**PROBLEM TO WORK ON:**
No pictures in the copy, please: retype all the records exactly.

**TASK INPUTS:**
══════════════════════════════

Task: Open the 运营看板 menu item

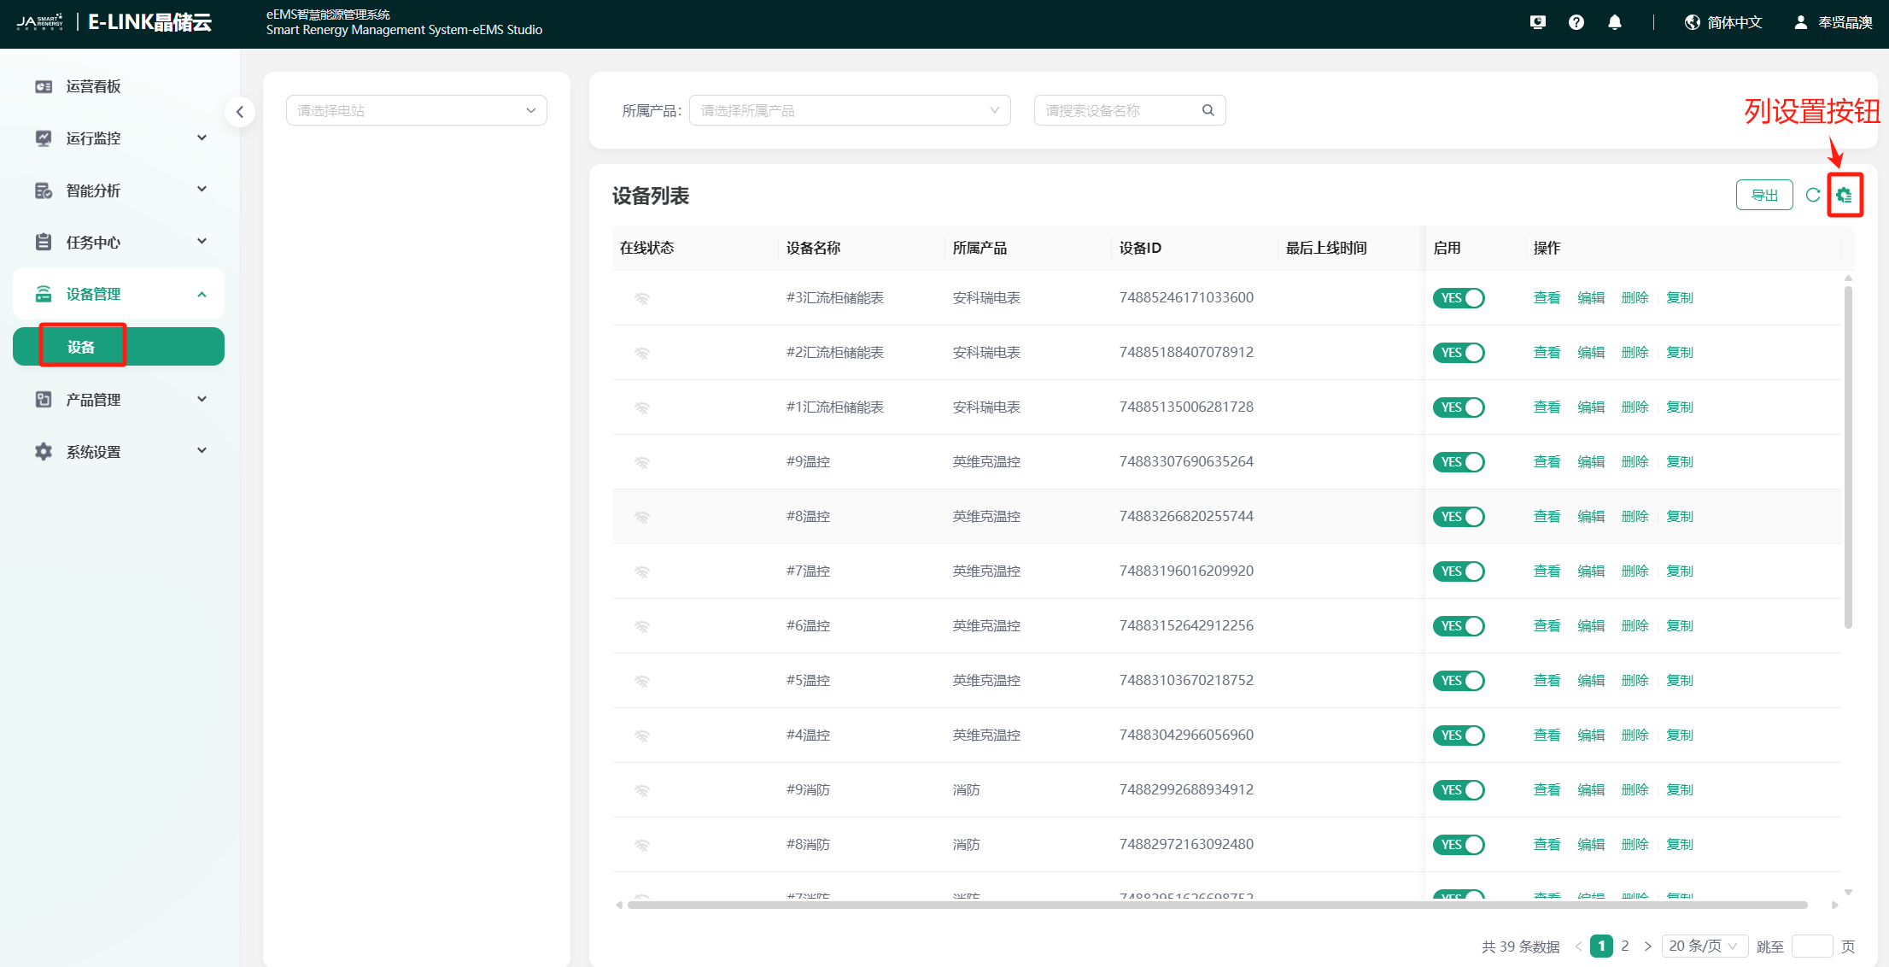Action: [94, 86]
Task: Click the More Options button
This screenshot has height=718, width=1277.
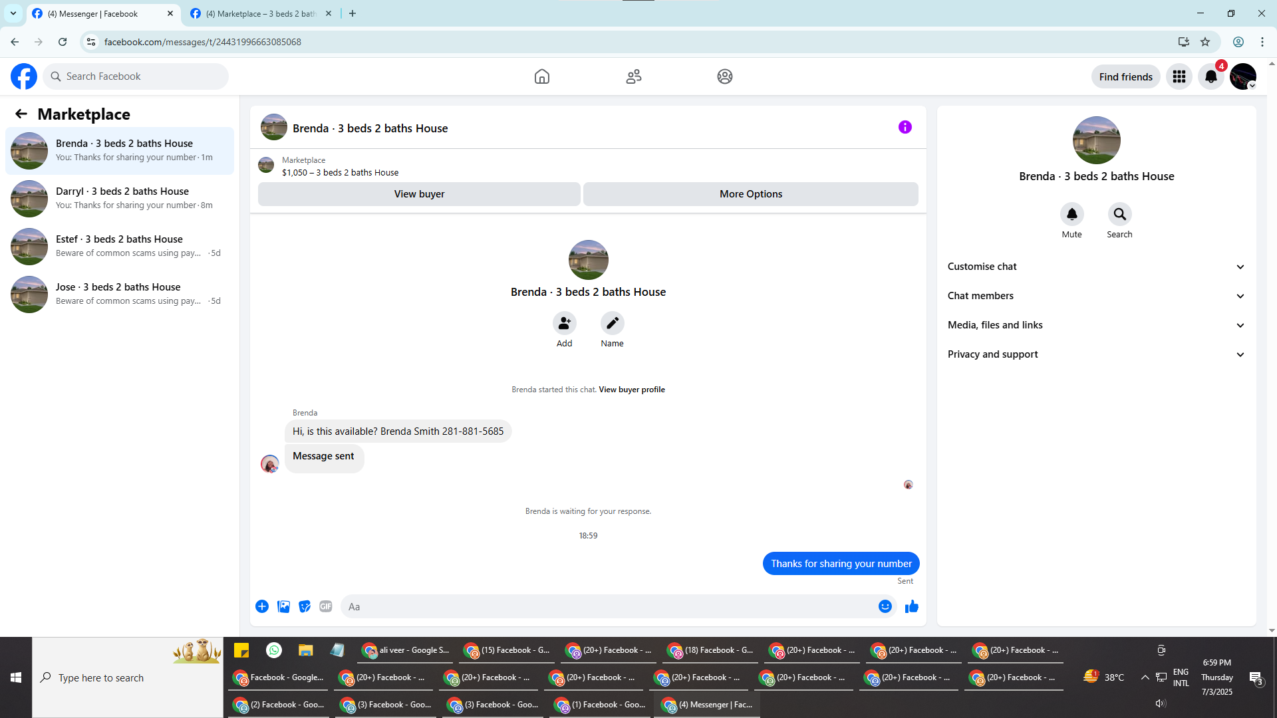Action: tap(750, 194)
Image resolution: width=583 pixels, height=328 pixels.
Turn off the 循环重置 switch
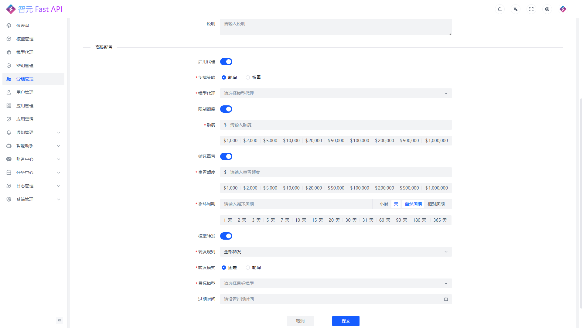click(x=226, y=156)
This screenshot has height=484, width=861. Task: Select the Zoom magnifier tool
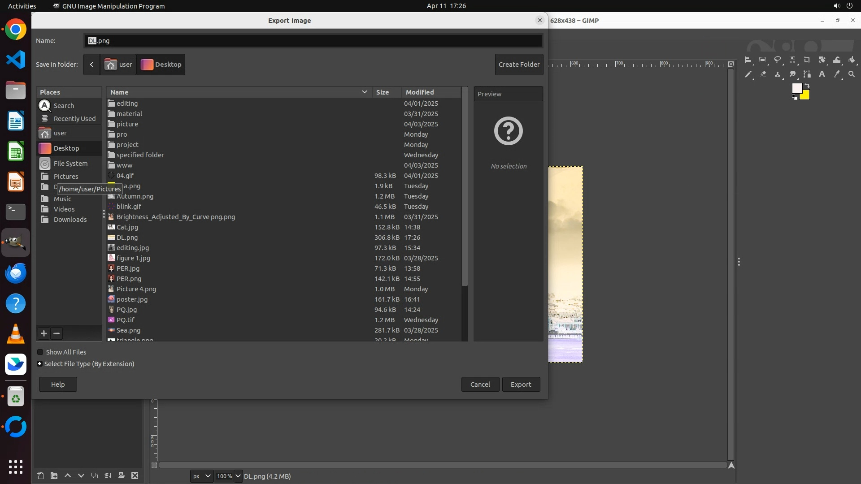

══════════════════════════════

**RESPONSE:**
Task: Open the 运营看板 menu item

Action: [94, 86]
Task: Click the More Options button
This screenshot has height=718, width=1277.
Action: tap(750, 194)
Image resolution: width=583 pixels, height=328 pixels.
Turn off the 循环重置 switch
click(x=226, y=156)
This screenshot has height=484, width=861. Task: Select the Zoom magnifier tool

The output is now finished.